START DOCUMENT SEGMENT

This label marks the H- phrasal tone of the accentual phrase, the level of the prosodic hierarchy above the word. At this level, words may group together into prosodic units delimited by two tones: a H- phrasal tone and L% boundary tone. That is, there is a H- phrasal high near the beginning of the phrase, and a final L% boundary tone marking the end (more on the boundary tone in section 3.3.1). The H- phrasal tone is marked on each unaccented accentual phrase, and on any accented accentual phrase where the H- is distinguishable from of the high tone of the lexical accent (i.e. the shoulder for the H*+L).
The H- label should be placed within the second mora of the phrase. In
Tokyo Japanese, this H- phrasal tone is associated phonologically to
the second mora. The peak F0 in unaccented phrases (and at the end of
the rise in accented phrases where the the H- is distinguishable)
should occur around this point. The example
narabu
shows the marking of this tone in
both unaccented and accented phrases. In this utterance, the H- label
is marked on the second mora in both phrases. This location coincides
with the peak F0 (disregarding segmental perturbations) in the first
unaccented phrase /hEkO ni/ `level-PART', and at the end of the rise
in the second accented phrase /narabu yO' ni/ `line up so
that'. Example
sankaku
also shows the
marking of the H- label, placed on the second mora (at the high F0) of
the phrase /maNnaka ni/ `middle-LOC'.
In some utterances the second mora may not coincide with the actual
high F0 of the phrase (or the end of the rise in accented phrases). In
such cases, the label `` <'' (late F0 event) should be used to
mark the actual high F0 point. This is the same labelling convention
used for the H*+L accent label, i.e. the H tone label (H*+L or H-) is
placed on the relevant mora, and the < label is used to mark the
actual event if it occurs later. The example
kazumi
shows an utterance in which the
high of the phrase is realized after the second mora (after the first
word, in fact).
Marking the actual high F0 event associated with the phrasal H- will make it possible to automatically extract an estimate of the pitch range or prominence of unaccented phrases (and even accented phrases in which the H- is higher than the shoulder of the accentual H*+L) for use in future research. Thus, as with H*+L, the labeller should take care to place the H- label (or the < label) at a reliable point in the F0 contour.
Words accented on the last mora (e.g. /kami'/ `paper') which are intonation phrase final do not contain an accentual fall (in Tokyo Japanese), and thus are not distinguishable from unaccented words. In such cases where no fall is observed (e.g. when a pause or some disfluency follows), J_ToBI prescribes that the high F0 of these words be marked using the phrasal H-, and not with the accentual H*+L.

END DOCUMENT SEGMENT

Please say where, according to the section on the H- phrasal tone, the H- label should be placed. You can ignore the lines that follow the section on the H- phrasal tone.

START DATASET

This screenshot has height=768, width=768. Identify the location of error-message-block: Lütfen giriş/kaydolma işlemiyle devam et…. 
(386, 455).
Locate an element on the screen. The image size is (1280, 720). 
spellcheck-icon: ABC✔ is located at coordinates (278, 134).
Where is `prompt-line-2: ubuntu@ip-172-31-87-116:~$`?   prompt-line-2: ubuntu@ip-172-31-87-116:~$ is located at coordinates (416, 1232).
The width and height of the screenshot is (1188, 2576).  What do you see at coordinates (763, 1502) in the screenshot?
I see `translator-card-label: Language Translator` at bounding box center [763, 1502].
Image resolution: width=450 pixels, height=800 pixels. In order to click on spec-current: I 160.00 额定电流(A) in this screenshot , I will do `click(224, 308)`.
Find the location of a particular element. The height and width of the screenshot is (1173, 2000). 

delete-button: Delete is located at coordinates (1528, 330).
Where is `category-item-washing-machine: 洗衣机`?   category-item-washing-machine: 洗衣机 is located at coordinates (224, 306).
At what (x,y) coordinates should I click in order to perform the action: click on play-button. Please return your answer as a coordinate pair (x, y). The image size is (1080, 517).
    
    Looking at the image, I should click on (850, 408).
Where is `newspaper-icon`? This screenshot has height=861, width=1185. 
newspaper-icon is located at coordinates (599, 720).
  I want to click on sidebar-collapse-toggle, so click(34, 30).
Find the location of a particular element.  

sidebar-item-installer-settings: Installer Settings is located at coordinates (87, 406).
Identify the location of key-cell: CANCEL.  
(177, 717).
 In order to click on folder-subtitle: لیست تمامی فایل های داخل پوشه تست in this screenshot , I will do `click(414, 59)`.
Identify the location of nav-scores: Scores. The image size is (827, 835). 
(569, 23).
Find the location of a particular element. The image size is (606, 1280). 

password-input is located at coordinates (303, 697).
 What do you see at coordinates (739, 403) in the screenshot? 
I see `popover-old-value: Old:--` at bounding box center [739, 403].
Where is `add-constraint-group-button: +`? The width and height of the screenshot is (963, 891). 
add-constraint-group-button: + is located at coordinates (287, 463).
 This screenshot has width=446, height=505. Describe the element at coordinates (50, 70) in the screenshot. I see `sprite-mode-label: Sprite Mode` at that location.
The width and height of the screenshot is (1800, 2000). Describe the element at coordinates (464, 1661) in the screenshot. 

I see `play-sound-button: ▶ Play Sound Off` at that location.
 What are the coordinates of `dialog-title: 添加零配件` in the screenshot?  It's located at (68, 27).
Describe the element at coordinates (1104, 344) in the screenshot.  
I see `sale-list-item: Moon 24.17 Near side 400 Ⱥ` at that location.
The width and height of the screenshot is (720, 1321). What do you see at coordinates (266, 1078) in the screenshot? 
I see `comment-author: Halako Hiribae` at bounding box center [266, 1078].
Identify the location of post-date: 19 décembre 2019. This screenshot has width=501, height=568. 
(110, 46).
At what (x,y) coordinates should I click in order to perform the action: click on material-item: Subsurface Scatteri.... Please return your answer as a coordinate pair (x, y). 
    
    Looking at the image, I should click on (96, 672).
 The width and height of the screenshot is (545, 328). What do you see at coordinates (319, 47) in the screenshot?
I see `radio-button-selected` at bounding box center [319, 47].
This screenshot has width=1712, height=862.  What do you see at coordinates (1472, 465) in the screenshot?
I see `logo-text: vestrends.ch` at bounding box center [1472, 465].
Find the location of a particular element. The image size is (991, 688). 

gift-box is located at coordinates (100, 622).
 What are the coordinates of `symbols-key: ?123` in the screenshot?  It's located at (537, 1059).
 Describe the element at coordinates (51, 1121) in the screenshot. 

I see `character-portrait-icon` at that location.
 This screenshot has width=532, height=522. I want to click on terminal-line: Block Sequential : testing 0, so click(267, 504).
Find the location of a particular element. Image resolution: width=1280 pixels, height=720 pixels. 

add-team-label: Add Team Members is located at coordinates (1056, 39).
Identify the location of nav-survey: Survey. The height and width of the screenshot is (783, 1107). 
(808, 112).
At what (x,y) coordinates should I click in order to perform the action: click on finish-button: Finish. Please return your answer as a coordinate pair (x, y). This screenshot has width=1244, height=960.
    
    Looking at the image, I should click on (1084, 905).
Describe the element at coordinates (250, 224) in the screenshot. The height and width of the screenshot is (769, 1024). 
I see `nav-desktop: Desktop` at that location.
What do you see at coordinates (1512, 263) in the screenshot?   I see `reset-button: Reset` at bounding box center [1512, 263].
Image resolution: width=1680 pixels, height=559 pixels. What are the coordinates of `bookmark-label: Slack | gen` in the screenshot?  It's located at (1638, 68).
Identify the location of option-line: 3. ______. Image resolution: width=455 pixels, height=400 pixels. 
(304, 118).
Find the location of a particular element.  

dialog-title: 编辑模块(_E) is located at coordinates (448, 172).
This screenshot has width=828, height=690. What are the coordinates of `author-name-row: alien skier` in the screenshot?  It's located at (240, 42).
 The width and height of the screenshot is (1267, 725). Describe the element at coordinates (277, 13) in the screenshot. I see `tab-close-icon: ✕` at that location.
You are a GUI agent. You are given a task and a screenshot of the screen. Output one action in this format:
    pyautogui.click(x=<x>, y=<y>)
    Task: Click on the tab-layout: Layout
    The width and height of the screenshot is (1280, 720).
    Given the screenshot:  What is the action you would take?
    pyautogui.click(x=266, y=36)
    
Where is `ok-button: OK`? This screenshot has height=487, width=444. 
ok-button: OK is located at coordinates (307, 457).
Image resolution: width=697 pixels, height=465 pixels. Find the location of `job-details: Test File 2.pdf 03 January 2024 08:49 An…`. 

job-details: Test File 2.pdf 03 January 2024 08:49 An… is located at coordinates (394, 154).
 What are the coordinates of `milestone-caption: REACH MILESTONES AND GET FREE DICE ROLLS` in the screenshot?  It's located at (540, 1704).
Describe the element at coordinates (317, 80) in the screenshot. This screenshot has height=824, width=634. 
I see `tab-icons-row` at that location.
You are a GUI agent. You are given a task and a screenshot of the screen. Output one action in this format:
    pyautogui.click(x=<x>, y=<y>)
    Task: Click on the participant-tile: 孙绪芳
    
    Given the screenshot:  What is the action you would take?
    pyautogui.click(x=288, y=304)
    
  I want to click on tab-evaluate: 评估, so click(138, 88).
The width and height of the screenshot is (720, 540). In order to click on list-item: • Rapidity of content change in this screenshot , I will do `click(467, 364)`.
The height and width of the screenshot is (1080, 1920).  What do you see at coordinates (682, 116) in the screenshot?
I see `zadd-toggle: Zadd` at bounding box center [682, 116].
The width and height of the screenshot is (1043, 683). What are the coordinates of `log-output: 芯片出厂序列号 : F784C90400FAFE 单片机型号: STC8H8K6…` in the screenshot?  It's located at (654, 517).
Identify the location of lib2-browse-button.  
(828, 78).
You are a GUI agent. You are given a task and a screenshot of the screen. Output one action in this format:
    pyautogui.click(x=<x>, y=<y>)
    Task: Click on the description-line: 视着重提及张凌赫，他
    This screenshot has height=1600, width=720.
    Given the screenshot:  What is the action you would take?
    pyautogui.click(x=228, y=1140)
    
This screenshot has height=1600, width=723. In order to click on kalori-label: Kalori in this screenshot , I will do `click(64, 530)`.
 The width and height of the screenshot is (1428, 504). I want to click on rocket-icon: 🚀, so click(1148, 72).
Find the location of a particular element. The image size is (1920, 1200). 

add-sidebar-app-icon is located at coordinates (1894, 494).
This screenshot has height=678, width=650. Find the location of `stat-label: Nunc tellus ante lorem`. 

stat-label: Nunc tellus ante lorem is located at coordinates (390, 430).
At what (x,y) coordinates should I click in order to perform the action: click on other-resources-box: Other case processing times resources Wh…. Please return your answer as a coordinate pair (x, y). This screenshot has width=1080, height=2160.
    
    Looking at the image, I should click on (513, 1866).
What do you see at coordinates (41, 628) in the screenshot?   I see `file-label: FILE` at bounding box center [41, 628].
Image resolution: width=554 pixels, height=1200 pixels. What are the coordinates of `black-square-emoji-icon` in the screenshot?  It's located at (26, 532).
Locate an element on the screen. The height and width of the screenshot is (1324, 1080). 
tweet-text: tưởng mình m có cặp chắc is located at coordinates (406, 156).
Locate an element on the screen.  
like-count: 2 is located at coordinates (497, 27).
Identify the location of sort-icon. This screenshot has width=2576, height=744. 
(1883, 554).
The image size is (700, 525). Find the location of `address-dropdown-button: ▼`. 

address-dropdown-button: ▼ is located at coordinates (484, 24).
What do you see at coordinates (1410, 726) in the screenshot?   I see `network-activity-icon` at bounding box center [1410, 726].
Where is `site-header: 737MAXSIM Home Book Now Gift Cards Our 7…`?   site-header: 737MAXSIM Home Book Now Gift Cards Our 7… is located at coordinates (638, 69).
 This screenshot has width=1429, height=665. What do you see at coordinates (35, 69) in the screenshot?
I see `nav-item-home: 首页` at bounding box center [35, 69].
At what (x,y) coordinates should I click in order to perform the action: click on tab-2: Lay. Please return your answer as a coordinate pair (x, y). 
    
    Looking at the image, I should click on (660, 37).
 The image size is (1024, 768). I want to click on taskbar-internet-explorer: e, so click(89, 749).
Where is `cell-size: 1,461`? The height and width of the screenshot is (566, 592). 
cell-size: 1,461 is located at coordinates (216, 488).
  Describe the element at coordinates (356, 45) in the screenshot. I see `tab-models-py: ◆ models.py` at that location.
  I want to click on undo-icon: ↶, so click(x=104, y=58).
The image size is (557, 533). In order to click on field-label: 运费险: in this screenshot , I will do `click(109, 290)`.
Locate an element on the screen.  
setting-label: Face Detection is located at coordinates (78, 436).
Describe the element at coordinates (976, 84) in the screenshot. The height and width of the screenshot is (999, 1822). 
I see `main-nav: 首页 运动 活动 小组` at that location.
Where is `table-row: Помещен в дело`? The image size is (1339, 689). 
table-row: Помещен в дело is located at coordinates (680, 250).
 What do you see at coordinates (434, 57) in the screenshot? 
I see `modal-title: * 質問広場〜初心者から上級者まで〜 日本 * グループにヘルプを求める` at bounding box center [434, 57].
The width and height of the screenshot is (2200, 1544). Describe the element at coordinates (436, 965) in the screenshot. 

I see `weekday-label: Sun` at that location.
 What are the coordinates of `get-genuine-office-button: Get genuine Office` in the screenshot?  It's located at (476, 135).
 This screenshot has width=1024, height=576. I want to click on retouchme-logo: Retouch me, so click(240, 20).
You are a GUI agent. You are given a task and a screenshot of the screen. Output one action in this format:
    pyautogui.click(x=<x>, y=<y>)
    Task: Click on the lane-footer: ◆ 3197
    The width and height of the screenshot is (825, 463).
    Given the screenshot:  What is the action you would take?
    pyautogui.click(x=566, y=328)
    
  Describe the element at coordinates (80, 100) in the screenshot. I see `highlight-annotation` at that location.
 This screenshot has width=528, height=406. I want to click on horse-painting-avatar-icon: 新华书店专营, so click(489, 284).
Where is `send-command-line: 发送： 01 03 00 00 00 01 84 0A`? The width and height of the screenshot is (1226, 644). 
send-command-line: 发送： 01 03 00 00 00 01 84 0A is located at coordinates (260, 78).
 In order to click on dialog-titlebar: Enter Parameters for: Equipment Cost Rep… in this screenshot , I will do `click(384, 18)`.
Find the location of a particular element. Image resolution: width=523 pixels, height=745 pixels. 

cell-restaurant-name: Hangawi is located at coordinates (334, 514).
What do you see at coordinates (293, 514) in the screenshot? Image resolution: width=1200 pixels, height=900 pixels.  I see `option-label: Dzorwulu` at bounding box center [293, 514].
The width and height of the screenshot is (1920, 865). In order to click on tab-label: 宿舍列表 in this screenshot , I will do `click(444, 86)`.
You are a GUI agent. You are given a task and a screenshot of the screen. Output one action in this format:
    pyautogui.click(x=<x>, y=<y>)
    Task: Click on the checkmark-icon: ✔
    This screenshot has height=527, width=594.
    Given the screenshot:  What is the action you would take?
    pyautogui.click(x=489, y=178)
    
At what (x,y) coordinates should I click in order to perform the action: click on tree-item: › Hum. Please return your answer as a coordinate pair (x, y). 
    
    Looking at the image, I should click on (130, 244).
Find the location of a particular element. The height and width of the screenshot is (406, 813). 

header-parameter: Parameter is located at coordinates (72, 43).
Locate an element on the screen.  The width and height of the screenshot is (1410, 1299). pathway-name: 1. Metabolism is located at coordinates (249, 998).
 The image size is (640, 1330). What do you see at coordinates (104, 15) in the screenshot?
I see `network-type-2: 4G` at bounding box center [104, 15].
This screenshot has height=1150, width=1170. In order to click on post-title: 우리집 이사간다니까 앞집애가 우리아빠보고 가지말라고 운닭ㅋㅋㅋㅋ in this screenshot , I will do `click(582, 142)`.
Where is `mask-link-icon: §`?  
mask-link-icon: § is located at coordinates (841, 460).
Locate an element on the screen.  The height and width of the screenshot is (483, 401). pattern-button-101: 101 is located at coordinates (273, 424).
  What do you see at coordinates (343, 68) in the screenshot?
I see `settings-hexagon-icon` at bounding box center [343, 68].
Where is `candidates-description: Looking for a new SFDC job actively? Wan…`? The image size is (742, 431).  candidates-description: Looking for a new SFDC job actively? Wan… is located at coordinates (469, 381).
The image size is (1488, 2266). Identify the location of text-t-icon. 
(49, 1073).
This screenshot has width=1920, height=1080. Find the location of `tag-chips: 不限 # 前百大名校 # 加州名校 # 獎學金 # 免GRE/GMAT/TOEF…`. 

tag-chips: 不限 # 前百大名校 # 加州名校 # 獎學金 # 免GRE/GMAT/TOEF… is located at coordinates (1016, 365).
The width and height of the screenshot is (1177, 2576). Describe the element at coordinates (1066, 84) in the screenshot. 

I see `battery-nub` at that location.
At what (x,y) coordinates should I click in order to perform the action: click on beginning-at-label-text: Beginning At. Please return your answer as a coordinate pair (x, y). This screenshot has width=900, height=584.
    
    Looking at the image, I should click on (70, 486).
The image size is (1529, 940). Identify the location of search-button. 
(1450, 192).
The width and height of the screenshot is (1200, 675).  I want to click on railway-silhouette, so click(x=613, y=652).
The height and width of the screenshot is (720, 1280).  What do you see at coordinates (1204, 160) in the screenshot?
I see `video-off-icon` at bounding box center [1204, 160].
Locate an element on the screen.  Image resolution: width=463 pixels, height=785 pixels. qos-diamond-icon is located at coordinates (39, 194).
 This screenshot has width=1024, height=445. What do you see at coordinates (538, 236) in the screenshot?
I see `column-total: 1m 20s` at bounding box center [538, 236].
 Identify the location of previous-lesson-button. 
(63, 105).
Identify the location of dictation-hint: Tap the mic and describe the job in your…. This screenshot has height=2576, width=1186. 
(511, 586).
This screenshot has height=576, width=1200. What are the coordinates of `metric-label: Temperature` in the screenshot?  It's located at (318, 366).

END DATASET

ANSWER TO THE EXERCISE
Within the second mora of the phrase.